Making Cuticles Bleed

Nails are more than a decorative opportunity or an all-purpose tool: they also play an important role in protecting your fingers and toes, and they can also reflect a lot about your health. The cuticle, the soft tissue that bridges the gap at the nail bed between the hard nail and the rest of your skin, serves as a protective barrier. It keeps viruses, bacteria, and other sources of damage away from skin as well as the growth matrix, which is where the nail growth begins.

Cuticles can become damaged for a number of reasons. One of the most common sources of bleeding or painful nails is nail biting: many people who bite their nails also bite the skin, which can lead to tears that extend to the cuticle, or they bite the cuticles themselves. Other people have a nervous habit of picking at their cuticles with their nails. If you bite your nails and notice damage to your cuticles, take it as one more reason to quit.

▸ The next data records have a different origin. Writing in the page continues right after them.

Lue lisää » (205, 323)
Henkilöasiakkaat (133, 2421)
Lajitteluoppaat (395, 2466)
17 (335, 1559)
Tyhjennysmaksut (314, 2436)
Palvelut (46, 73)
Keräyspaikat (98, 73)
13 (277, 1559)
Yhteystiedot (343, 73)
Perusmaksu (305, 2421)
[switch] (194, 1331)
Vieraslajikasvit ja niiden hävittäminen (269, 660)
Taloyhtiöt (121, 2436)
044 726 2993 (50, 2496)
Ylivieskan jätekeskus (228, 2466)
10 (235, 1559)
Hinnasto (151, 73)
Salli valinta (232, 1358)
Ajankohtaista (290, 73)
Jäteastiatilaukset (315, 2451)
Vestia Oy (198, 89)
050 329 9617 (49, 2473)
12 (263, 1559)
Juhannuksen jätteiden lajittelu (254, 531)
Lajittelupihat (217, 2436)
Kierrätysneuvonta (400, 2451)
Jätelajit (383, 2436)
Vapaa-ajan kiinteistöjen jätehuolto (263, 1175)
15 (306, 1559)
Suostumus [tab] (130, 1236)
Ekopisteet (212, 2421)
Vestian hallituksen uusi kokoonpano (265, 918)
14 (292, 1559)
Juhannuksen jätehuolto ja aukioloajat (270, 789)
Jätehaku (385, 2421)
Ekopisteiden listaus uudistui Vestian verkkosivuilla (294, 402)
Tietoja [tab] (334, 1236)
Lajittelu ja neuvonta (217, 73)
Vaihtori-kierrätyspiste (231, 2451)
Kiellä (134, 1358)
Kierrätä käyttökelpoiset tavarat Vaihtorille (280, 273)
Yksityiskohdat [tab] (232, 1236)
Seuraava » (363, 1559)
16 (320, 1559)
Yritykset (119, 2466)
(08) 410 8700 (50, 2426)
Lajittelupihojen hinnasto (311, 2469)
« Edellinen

Manicures may also be an unexpected source of damage to cuticles, if the technician trims them. Some people believe it’s healthier or that it will stimulate growth, but neither is true: the cuticle is meant to remain intact in order to protect the nail, so it should only ever be pushed back gently with a tool known as an orange stick. Cutting them can cause bleeding, hangnails, and other pain, as well as leaving it open to infection.

In some cases, damage to cuticles simply happens because of wear and tear, as well as a lack of care. The tissue is soft, technically part of the skin, so it needs some maintenance to stay healthy. As with the rest of skin, peeling, tearing, and bleeding can occur when cuticles become too dry; exposure to moisture dries them out, so while washing your hands or dishes can make your cuticles drier, people whose jobs require frequent exposure to moisture are at a higher risk. Preventing and treating excessive dryness can help with bleeding or peeling cuticles: apply moisturizing lotion regularly, especially after your hands come in contact with water, keeps them soft and supple, which keeps them strong and less likely to tear.